### Texte à lire
- - - - -

Après m’être habillé, je pris un énorme bol de café au lait avec du pain chaud ; on me fit payer seulement 1 fr. 25 pour le tout, coucher compris ; ces gens me souhaitèrent de trouver du travail à Fontainebleau et la grand’maman me demanda de l’embrasser pour réparer la faute que j’avais faite de ne pas avoir embrassé la mienne ; et m’embrassa elle-même ; je sortis de cette maison en les remerciant tous ; je courais plutôt que je ne marchais, pour ne pas faire voir que j’avais les larmes aux yeux. Il y a vraiment de braves et bons cœurs dans la classe du peuple.

À Fontainebleau, je trouvai de suite du travail ; le patron était un ivrogne, criant constamment après sa femme et ses deux enfants, âgés de 12 et 13 ans qui, prenant modèle sur leur père, disaient des sottises, faisaient mille misères à leur mère qui les adorait et les comblait de bons soins ; une bonne chose pour moi, c’est que l’on était bien nourri ; le patron, toujours dehors, s’occupant de vente et d’échanges de chevaux et voitures, j’étais seul à la boutique, beau et bon travail de bourrellerie, sellerie et carrosserie ; j’avais fort à faire, j’étais content ; par exemple, il ne faisait pas chaud où je couchais ; c’était un grenier donnant au Nord et, pendant plusieurs jours, le pot de terre qui contenait l’eau pour ma toilette avait éclaté sous l’action de la glace qui s’était formée la nuit.

- - - - -

### Données sources
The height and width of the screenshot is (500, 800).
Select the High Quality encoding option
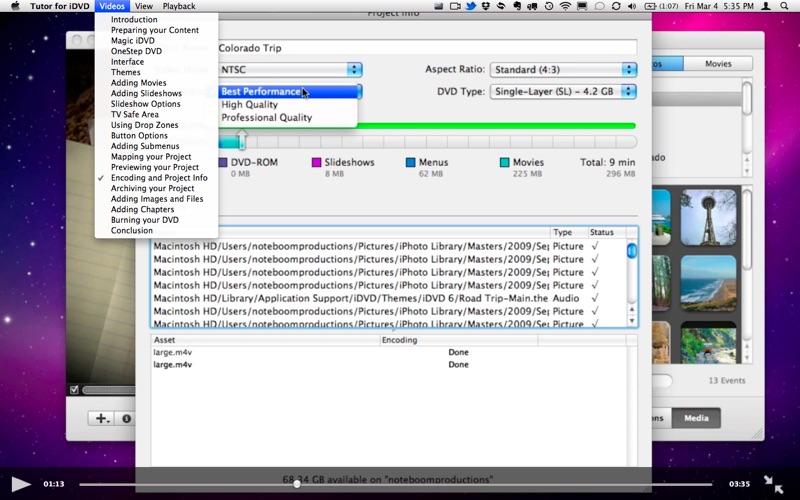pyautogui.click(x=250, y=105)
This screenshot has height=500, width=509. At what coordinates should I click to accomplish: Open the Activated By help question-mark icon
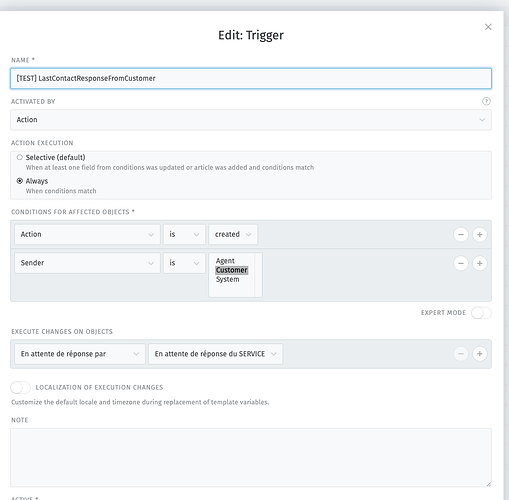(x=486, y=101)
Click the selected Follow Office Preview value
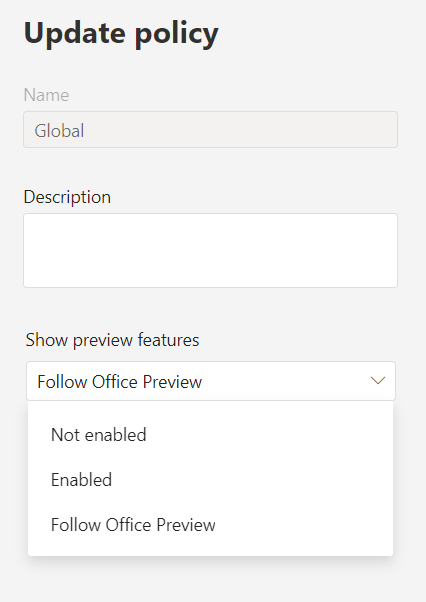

- - - - -

### Objectifs
1. Relevez chaque ligne des données qui contient le mot « height », en tenant compte de la casse.
2. Prolongez le récit du séjour de travail à Fontainebleau à la suite de sa dernière phrase.
Le texte et les lignes n'ont aucun lien entre eux.

### Réponses attendues
1.
The height and width of the screenshot is (500, 800).
This screenshot has height=500, width=509. At what coordinates should I click to accomplish: Open the Activated By help question-mark icon

2.
C’est là que je commençai à lire ; je louais à un cabinet de lecture un volume pour deux sous. Ce fut d’abord le Juif Errant, ensuite des volumes de Voltaire, Lamenais, Michelet.

Cette ville était, selon moi, bien triste : pendant quinze jours, la Grand’Rue n’était qu’un verglas, le musée du Palais aussi était froid, les belles et merveilleuses choses que l’on y voyait ne suffisaient pas à réchauffer les visiteurs ; ce musée me fit une profonde impression, n’ayant jamais rien vu, j’avais peine à me figurer comment les hommes avaient pu faire de pareilles choses.

En lisant les livres que j’ai cités tout à l’heure, j’aurais voulu écrire aussi de belles pages, mais en voyant les meubles, tapisseries, marqueteries, peintures, j’aurais voulu connaître tous ces métiers, tous ces arts.